Exoprimal's story might not be stuck in the past, but its live-service trappings feel like they are. Game development timeframes are now so long at the bigger studios that hot new trends can cool off by the time a studio gets around to shipping a project. Exoprimal feels like a victim of this – a project that was kickstarted back when it felt as if everyone was trying to riff off Fortnite's success with the Battle Pass, but one that's shipped to a world decidedly colder on being sold a new Battle Pass by yet another game.

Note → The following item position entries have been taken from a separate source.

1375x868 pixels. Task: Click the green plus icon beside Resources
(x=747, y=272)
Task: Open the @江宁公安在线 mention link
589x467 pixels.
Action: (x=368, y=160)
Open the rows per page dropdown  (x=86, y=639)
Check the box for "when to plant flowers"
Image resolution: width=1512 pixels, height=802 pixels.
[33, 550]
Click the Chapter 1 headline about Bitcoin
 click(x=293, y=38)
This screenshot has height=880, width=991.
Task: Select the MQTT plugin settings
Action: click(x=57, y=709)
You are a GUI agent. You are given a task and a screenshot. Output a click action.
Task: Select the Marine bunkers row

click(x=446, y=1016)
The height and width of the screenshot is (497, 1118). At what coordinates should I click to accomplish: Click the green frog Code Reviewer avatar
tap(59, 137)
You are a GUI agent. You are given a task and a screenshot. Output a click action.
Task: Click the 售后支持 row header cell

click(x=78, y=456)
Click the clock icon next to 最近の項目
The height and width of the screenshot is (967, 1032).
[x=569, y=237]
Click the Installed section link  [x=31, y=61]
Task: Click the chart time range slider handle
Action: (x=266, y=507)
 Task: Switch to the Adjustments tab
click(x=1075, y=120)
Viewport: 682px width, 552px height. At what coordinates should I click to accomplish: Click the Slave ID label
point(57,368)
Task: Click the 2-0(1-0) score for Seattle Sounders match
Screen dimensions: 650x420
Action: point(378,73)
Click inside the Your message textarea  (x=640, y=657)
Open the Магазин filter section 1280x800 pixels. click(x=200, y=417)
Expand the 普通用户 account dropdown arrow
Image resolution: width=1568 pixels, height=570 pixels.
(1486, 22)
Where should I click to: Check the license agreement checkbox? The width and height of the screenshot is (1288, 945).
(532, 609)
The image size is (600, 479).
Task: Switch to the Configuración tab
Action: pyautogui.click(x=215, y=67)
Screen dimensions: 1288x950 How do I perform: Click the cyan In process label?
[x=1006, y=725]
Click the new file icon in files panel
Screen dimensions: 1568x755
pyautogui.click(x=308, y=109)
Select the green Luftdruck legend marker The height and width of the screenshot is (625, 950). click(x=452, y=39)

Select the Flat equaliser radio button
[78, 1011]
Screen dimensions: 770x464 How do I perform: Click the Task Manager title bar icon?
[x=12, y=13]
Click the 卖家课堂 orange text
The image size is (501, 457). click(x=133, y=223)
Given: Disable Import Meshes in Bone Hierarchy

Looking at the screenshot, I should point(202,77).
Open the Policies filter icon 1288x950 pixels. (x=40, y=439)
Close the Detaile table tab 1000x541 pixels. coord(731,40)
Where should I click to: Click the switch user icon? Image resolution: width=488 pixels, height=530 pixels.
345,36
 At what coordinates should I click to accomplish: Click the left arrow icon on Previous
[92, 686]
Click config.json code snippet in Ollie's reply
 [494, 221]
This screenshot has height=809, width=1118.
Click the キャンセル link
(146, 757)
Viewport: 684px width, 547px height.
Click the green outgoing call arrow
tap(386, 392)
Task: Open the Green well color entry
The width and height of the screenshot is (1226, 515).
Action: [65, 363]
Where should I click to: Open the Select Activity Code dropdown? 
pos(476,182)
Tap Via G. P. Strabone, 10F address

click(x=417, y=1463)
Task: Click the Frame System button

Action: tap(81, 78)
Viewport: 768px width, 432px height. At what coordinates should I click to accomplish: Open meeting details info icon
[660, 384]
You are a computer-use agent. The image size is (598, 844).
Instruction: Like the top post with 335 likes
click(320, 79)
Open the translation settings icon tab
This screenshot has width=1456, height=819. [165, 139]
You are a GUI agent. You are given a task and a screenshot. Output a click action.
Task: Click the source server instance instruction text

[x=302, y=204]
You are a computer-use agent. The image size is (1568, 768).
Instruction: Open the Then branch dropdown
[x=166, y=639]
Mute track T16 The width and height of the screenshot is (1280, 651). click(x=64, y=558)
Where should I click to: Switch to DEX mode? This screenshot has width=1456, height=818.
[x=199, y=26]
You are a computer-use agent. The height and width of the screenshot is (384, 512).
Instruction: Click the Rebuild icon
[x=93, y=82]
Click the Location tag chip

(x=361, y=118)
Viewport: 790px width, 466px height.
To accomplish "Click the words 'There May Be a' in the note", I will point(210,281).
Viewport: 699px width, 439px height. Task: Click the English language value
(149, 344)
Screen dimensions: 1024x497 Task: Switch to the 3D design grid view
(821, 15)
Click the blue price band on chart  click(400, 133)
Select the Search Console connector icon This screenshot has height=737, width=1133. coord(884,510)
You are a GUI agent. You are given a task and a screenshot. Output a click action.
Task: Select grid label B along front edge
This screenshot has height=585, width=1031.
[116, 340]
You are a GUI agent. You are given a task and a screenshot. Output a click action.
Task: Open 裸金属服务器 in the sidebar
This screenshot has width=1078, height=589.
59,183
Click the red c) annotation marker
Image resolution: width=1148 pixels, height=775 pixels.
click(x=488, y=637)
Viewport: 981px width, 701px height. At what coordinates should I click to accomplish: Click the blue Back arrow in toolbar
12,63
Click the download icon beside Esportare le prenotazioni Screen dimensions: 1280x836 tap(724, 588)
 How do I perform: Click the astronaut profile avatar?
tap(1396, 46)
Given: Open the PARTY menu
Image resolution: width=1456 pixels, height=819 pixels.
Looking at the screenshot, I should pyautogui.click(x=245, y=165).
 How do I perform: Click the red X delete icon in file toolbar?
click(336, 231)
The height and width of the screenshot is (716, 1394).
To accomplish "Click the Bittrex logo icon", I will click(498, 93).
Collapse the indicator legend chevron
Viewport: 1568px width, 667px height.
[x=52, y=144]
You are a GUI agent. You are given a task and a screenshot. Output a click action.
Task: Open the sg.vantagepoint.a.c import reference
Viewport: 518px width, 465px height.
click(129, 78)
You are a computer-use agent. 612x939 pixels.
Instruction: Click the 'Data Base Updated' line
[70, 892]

It doesn't really help that there's very little in the way of material progression in Exoprimal. Aside from the story, you're working with a series of modifiers and side weapons for each mech, unlocked as you level up each individual suit. The mods focus on relatively minor stat changes, like how much knockback damage you take from a dino, while the side weapons can slightly tweak your mech with healing abilities, or bonus damage via a shoulder-mounted cannon. They're simply not enough to keep Exoprimal feeling fresh after a dozen or so hours. 

Exoprimal is really fun – for five hours or so. There's simply not enough variation here to keep Capcom's latest feeling fresh after a dozen or so hours, and mech suit customization just isn't an entertaining progression system. Carving through dinosaurs with destructive weapons like cannons and miniguns is a blast, but PvP combat and a lack of game modes really lets the minute-to-minute action down. 

Exoprimal was reviewed on PS5, with code provided by the publisher.